Al año siguiente, después de un viaje acompañado de toda la familia, encontré sangre en el taburete. El diagnóstico fue cáncer del intestino grueso. Me operaron y me sacaron un tumor de 1,5 cm. El médico se lamentó de no haber detectado el cáncer antes. Después, volví al trabajo durante más de un año, aunque me sentía constantemente exhausto. En casa, no podía hacer otra cosa que permanecer echado. Ingresé de nuevo en el hospital para ser tratado del cáncer de hígado. La quimioterapia no tuvo éxito puesto que, según dijo el médico, el cáncer había sufrido metástasis.

Recuperé la fuerza y disfruté otra vez de la vida

Después de la operación, padecí un pneumonedema en el abdomen y tuve que tomar diuréticos para ayudar a aliviar la situación. Estaba perdiendo proteínas, por lo que éstas tuvieron que complementarse a través una sonda.

Inesperadamente, el médico dijo que era posible que la glándula linfática hubiera resultado dañada, por lo que necesitaba una nueva operación. A pesar de que ésta era bastante corriente, me encontraron polvo blanco en el hígado. Tuve entonces la certeza de que el cáncer se había propagado por todo el hígado. El médico no pudo hacer otra cosa que informarme de que sólo me quedaban algunos meses de vida. Fue en este momento cuando oí hablar del líquido Tian Xian en un reportaje de las noticias. Empecé tomando 6 botellas del líquido al día. Algunos días más tarde, en los conductos que me habían conectado aparecieron pequeños rastros de polvo blanco.

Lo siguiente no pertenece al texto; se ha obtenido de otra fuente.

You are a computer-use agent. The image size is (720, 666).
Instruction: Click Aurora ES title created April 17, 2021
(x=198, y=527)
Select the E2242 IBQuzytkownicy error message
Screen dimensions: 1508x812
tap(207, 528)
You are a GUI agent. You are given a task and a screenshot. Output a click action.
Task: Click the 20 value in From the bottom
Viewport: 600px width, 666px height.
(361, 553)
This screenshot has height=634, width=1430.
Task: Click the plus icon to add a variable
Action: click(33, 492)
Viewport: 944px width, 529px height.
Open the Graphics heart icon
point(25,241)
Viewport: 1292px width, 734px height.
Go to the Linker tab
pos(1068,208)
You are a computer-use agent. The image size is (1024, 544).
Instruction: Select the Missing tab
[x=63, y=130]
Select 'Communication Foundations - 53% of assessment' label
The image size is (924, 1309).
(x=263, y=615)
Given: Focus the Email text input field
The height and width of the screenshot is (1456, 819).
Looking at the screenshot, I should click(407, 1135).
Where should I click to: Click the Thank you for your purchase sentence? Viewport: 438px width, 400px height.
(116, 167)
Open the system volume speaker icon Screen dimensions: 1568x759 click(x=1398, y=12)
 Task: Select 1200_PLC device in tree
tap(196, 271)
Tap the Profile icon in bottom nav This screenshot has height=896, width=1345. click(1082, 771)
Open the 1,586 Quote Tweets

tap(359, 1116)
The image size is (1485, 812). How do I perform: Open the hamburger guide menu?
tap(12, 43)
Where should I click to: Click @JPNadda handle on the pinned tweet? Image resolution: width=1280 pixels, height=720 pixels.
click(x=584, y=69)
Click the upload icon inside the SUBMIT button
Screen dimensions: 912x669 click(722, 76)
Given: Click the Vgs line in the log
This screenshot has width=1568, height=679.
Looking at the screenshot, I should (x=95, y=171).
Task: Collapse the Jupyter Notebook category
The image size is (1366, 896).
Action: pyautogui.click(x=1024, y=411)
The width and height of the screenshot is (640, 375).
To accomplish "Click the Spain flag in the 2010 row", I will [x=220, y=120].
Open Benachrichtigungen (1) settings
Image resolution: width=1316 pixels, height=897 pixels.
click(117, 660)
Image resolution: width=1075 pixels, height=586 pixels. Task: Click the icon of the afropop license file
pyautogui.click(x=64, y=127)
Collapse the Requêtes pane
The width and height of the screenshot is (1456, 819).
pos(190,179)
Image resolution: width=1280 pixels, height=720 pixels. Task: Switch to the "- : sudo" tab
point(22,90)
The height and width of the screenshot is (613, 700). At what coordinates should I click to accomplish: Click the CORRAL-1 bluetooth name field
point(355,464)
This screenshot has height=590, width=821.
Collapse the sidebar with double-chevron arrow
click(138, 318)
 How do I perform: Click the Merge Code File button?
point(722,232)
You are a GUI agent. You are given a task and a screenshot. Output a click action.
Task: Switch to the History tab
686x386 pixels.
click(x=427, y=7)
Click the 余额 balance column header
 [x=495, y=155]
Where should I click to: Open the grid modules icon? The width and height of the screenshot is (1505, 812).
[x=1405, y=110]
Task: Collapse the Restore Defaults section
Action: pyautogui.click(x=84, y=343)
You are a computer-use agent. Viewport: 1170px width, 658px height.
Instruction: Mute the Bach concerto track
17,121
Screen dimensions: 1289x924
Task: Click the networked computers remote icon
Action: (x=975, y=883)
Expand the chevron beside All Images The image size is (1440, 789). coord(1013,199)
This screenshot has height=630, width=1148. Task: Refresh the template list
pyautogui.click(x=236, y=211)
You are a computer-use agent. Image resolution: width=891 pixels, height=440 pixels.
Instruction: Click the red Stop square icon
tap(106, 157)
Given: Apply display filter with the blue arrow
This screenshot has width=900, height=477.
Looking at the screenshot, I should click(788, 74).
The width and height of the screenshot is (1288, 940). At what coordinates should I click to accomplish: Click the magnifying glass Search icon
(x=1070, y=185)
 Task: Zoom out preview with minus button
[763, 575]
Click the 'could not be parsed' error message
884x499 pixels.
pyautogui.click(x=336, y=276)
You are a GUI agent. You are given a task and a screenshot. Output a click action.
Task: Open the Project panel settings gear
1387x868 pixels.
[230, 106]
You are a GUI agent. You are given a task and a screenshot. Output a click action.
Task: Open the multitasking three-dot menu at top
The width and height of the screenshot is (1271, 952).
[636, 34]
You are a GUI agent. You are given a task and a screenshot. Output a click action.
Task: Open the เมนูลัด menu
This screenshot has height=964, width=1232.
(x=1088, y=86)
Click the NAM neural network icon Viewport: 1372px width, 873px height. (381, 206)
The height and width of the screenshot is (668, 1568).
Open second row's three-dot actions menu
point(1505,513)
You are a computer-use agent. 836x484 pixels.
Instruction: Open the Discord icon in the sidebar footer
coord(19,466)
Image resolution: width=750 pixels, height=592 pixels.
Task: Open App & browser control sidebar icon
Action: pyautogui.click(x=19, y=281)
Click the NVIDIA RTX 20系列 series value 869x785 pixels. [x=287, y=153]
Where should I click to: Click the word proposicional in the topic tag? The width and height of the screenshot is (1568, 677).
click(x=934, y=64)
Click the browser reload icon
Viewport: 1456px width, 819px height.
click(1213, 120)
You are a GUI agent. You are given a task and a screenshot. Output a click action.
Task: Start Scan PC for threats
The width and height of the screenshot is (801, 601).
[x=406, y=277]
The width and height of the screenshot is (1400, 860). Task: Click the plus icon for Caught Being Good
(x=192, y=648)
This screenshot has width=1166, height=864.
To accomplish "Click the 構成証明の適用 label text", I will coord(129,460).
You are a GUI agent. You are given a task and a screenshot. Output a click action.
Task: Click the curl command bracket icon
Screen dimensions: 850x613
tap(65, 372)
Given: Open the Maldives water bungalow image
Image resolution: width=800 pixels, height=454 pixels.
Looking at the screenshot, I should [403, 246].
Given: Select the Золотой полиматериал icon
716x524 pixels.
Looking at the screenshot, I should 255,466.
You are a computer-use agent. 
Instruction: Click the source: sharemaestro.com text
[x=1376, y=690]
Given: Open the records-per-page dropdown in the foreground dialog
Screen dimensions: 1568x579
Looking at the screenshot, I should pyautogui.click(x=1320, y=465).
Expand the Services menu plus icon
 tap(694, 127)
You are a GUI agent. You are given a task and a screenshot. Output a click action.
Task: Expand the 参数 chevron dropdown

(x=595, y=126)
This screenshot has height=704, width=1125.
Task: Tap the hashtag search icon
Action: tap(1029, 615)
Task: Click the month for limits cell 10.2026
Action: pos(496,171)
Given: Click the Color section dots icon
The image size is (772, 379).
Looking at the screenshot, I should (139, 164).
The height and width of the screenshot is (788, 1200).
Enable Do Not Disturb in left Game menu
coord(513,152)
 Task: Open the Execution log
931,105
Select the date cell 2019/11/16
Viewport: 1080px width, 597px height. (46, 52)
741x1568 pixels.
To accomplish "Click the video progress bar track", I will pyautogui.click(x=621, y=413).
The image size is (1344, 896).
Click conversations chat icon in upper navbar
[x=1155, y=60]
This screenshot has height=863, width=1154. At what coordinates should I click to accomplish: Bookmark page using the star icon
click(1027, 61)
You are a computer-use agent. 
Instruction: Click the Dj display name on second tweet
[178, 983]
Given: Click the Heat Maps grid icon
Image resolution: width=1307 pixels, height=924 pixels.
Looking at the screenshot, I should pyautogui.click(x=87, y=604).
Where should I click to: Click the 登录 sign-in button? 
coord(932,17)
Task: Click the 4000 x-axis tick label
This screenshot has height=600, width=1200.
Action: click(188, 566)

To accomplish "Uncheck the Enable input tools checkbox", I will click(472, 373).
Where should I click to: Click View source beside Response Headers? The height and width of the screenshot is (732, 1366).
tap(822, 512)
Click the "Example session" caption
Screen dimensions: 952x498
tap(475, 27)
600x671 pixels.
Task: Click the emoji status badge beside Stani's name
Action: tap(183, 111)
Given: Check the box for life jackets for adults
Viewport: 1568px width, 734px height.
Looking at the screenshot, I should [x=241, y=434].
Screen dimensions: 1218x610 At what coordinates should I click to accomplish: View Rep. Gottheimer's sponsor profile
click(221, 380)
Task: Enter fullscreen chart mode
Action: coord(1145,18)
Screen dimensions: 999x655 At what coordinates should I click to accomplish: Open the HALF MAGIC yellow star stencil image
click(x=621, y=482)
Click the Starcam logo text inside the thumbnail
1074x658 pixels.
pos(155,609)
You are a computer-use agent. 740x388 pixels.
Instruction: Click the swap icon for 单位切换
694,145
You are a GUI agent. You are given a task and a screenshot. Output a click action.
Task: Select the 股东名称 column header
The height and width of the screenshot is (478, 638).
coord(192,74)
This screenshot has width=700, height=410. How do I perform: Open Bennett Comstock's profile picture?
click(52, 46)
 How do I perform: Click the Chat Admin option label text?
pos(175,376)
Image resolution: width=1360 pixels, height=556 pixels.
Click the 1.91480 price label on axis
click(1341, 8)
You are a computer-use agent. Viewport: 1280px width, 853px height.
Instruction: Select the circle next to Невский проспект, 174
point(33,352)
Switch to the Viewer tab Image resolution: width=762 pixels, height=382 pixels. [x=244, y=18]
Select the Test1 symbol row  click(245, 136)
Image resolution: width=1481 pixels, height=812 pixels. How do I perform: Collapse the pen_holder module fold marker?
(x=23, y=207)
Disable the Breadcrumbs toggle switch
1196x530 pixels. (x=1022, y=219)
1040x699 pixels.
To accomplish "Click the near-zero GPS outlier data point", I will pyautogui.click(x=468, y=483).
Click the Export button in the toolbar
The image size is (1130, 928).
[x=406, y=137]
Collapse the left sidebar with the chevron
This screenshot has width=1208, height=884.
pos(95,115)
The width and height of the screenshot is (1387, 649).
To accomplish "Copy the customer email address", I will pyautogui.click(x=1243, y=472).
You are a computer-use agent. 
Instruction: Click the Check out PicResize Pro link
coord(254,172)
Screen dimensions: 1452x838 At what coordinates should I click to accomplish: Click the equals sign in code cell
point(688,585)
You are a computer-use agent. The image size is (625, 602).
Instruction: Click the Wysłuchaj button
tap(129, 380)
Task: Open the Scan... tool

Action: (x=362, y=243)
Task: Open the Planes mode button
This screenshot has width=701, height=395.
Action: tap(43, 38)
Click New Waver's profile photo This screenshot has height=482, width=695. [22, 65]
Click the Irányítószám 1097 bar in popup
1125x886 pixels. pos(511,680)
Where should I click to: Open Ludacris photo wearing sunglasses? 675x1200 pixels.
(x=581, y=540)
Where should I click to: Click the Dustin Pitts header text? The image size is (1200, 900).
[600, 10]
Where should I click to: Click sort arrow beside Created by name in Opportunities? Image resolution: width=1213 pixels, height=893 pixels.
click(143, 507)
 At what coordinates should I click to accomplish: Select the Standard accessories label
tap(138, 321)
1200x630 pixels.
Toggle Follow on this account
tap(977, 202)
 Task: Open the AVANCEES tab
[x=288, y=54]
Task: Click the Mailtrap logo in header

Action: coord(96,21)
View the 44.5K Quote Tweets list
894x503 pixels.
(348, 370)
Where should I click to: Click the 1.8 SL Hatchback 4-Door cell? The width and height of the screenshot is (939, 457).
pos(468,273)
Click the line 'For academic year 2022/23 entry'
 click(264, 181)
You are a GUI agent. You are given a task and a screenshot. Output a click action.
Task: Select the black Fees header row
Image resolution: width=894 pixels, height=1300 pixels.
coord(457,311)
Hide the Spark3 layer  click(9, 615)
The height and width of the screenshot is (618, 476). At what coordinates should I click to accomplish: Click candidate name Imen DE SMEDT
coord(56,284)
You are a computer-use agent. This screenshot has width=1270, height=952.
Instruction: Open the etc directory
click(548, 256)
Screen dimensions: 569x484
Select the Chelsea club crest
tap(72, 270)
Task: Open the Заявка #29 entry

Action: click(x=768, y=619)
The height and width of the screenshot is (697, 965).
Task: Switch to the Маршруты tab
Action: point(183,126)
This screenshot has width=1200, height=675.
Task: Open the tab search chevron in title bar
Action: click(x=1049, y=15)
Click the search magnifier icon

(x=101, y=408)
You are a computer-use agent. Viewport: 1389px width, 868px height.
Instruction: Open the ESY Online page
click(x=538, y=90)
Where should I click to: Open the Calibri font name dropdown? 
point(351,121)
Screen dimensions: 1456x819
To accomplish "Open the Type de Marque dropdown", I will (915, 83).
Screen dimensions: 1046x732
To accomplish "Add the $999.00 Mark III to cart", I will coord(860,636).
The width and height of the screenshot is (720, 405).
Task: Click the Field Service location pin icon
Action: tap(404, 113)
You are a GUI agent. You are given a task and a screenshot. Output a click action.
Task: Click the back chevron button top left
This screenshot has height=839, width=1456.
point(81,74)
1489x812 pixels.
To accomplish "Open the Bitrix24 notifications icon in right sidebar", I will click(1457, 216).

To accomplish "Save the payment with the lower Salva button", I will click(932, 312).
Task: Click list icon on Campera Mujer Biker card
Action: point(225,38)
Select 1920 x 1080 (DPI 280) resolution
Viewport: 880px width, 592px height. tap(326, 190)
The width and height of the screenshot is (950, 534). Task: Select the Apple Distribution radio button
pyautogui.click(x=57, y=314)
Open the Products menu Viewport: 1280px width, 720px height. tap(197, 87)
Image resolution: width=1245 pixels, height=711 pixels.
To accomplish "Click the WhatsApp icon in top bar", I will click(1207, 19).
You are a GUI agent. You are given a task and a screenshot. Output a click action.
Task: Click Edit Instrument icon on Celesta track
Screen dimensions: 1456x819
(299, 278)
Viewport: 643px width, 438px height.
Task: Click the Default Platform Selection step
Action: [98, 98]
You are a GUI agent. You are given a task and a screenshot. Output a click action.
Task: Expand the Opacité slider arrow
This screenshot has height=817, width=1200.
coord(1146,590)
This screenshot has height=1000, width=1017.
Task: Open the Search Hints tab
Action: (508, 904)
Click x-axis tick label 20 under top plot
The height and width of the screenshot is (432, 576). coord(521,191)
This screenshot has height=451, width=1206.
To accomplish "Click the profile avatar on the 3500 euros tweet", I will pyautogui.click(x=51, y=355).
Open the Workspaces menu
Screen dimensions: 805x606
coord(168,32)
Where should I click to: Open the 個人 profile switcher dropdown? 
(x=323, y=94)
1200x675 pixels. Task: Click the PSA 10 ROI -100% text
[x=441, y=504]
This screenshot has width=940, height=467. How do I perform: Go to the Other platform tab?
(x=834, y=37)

Las investigaciones llevadas a cabo por el médico no pudieron darme una respuesta directa, aunque sí me ofreció la posibilidad de dejar el hospital si así lo deseaba. Pensé que iba a morir y que el médico ya había dado por perdida toda esperanza. Aparentemente, ni el mismo médico sabía qué era ese polvo blanco.

Sin embargo, es posible que el pneumonedema de mi abdomen decreciera gracias al líquido Tian Xian. Fui sometido a una nueva operación para intentar reducir más el pneumonedema. Alrededor de un mes después de la última operación, me quitaron la intubación y obtuve el alta hospitalaria. Ahora, he recuperado nuevamente la fuerza y puedo ocuparme de mis queridas plantas como lo hacía antes. Acompaño a mi nieto a la escuela y le veo cuando tiene fiesta. Todo ello es un regalo del líquido Tian Xian.